Kudos, Seth Stevenson.
Like the world heavyweight boxing championship, the world chess championship has fallen on hard times since the ’70s and ’80s. The succession of colorful, controversial figures died out in a muddle of disputed titles and curious decisions.
From a U.S. perspective, the peak was the 1972 match in which Bobby Fischer won the title from Boris Spassky. The Soviet Union wouldn’t be without the title long — the erratic genius Fischer made a couple of unreasonable demands for his title defense and forfeited the crown to Anatoly Karpov in 1975.

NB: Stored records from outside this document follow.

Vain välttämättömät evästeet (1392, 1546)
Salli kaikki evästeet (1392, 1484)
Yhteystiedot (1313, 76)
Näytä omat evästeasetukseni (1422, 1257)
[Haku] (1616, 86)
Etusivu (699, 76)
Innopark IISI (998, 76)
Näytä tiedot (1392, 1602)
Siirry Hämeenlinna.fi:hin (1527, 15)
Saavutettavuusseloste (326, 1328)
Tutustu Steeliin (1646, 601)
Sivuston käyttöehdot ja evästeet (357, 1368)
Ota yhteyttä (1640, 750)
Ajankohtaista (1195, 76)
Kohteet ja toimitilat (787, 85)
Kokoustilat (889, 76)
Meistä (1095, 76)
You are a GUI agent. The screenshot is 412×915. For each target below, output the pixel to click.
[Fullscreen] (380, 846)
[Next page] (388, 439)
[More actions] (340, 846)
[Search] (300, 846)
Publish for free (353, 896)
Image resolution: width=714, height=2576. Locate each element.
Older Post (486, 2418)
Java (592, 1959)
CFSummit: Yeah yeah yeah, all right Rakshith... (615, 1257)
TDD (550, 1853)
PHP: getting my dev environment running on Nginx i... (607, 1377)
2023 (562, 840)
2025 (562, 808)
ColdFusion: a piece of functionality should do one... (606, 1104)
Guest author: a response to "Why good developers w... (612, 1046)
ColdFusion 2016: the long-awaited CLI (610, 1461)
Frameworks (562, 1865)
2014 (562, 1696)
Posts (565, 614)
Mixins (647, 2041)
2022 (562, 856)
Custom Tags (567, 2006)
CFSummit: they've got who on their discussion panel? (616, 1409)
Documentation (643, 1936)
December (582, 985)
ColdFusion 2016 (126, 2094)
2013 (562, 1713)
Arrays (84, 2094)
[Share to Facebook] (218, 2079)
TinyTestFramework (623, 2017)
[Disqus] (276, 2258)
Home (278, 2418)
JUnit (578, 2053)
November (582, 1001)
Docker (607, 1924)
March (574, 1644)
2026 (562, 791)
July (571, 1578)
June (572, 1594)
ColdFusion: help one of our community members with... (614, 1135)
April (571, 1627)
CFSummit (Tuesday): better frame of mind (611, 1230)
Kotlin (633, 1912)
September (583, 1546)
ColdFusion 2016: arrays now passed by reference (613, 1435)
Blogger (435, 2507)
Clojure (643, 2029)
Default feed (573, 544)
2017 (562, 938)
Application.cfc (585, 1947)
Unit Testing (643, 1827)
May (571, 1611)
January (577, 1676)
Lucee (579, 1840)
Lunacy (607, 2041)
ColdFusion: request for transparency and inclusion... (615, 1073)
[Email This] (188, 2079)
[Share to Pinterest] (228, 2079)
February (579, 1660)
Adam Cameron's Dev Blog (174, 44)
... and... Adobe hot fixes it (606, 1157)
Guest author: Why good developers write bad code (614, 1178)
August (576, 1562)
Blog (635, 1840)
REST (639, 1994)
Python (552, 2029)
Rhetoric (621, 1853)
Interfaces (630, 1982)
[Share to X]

Yet even without an American involved, Karpov’s 1978 title defense in Viktor Korchnoi was well-covered in the USA — see Sports Illustrated‘s report from the match’s opening and note Korchnoi’s “Ali-like entourage.” With the rabble-rousing defector Korchnoi facing a Soviet champion after disposing of several Soviet challengers, the match was steeped in Cold War animosity, perhaps even moreso than the Fischer-Spassky match. A Korchnoi comeback made the match almost as interesting on the board as it was off. Sports Illustrated recapped the final games, hinting that the key decision may have been the organizers’ agreement to kick out two Korchnoi aides — American members of an Indian “meditative sect” who were out on bail pending appeal of a stabbing convictiong — and the front-row seating of a Soviet “parapsychologist” who helped Karpov by staring intently at the challenger.